Today, Ms Shaw suggested her client was not involved in that robbery, but Mr Radosavljevic and his stepfather were.
She said Mr Radosavljevic’s former partner had given a statement to police recounting a 1993 argument in which he confessed to the murder.
“Did you say to her ‘we took her (Miss Williams) to a mine shaft and buried her ... once you close a mine, you can never open it again’?” she asked.
Mr Radosavljevic replied: “No, not at all.”
Ms Shaw said that, in police documents, Mr Radosavljevic said he “had not refused, but had not asked for” the $200,000 reward for information leading to a conviction.
Mr Radosavljevic agreed he had once spoken to a solicitor about claiming the reward, but had subsequently abandoned that claim.
“I’m not doing this for the reward, it’s never been about the money,” he said.
Ms Shaw suggested Mr Radosavljevic and his stepfather had “made themselves scarce” for more than two decades.
“You didn’t want anyone to get a sniff of you, you were trying to stay underground,” she said.
Mr Radosavljevic said that was true, but only because he had been involved in an armed robbery with Novakovich, not because he was responsible for Miss Williams’ murder.
“I didn’t know how to explain what I had done ... I was young, I was stupid back then,” he said.
“I was scared, I didn’t want to explain what I had done all those years ago.”
The court also heard audio recordings, and watched a video recordings, of Mr Radosavljevic’s meeting with Novakovich outside Mount Gambier Hungry Jack’s in June 2013.
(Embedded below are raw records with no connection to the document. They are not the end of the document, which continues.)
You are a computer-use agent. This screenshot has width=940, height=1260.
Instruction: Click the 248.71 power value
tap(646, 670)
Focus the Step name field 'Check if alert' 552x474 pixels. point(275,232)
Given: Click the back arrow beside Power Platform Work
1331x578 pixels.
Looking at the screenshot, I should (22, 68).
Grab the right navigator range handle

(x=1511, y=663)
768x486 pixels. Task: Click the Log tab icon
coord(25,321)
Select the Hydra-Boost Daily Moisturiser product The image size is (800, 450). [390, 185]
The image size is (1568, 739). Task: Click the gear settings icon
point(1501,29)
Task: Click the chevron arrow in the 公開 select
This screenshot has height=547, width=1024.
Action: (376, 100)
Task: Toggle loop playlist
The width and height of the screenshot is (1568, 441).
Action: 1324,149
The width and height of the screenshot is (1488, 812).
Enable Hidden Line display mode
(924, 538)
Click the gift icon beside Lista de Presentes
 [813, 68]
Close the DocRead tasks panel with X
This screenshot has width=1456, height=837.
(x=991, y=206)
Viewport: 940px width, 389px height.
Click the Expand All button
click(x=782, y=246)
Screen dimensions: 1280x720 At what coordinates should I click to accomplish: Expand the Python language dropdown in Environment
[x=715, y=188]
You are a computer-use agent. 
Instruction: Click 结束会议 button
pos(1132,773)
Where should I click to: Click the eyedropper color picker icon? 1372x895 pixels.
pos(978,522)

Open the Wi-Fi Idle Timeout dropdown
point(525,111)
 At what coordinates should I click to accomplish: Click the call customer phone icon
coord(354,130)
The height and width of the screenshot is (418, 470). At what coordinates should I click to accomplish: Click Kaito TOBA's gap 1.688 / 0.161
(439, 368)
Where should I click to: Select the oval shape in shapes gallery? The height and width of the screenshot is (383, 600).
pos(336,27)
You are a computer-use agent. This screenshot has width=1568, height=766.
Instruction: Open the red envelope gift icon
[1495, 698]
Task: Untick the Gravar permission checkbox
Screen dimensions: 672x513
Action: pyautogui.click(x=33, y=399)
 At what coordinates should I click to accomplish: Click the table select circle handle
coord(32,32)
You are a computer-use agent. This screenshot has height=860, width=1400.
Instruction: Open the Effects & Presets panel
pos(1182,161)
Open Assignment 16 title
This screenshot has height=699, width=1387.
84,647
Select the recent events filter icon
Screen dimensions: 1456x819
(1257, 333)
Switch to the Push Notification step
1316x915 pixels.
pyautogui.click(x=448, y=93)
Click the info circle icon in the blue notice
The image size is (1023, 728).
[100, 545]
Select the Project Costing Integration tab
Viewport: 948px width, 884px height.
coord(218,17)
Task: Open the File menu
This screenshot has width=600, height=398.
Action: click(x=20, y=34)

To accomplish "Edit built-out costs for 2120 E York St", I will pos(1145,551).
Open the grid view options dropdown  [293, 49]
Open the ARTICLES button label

They occurred at the behest of SA Police, and were recorded by Mr Radosavljevic for use in the case.
Novakovich told Mr Radosavljevic not to talk to investigating police who had been questioning him and get legal representation.
“As soon as you open your mouth and start something you will have to think of a lie to cover a lie to cover a lie,” Novakovich says in one of the recordings.
He also says “get your solicitor there and he can say no, no, do not answer that question because they have to prove it and they have not proven anything yet.”
In a recorded telephone call several days after the meeting Novakovich tells Mr Radosavljevic: “you are going to bring us all undone because you should not be ringing me. As soon as they find out we are talking we’re fu--ed.”
Ms Shaw said Mr Radosavljevic had told her client “many lies” and asked if he “had to practice”, which he denied.
“So it was quite easy for you to be an effective liar, to have a relationship with him, to tell him lies and be convincing?” she asked.
Mr Radosavljevic agreed it was.
Ms Shaw suggested Mr Radosavljevic had lied to police when they first approached him about the case, and he agreed he had.
He said he had told police he and Novakovich had been stealing a generator, not committing an armed robbery, when Miss Williams saw them.
“I replaced the armed robbery with the generator ... I know now I should have told the truth,” he said.
“But at that point I was not 100 per cent sure if I was going to be arrested.”
Mr Radosavljevic said that, when he signed his police statement, it included a clause that he would not be prosecuted for any crimes he admitted during his interview.
The trial, before Justice Tim Stanley and in the absence of a jury, continues.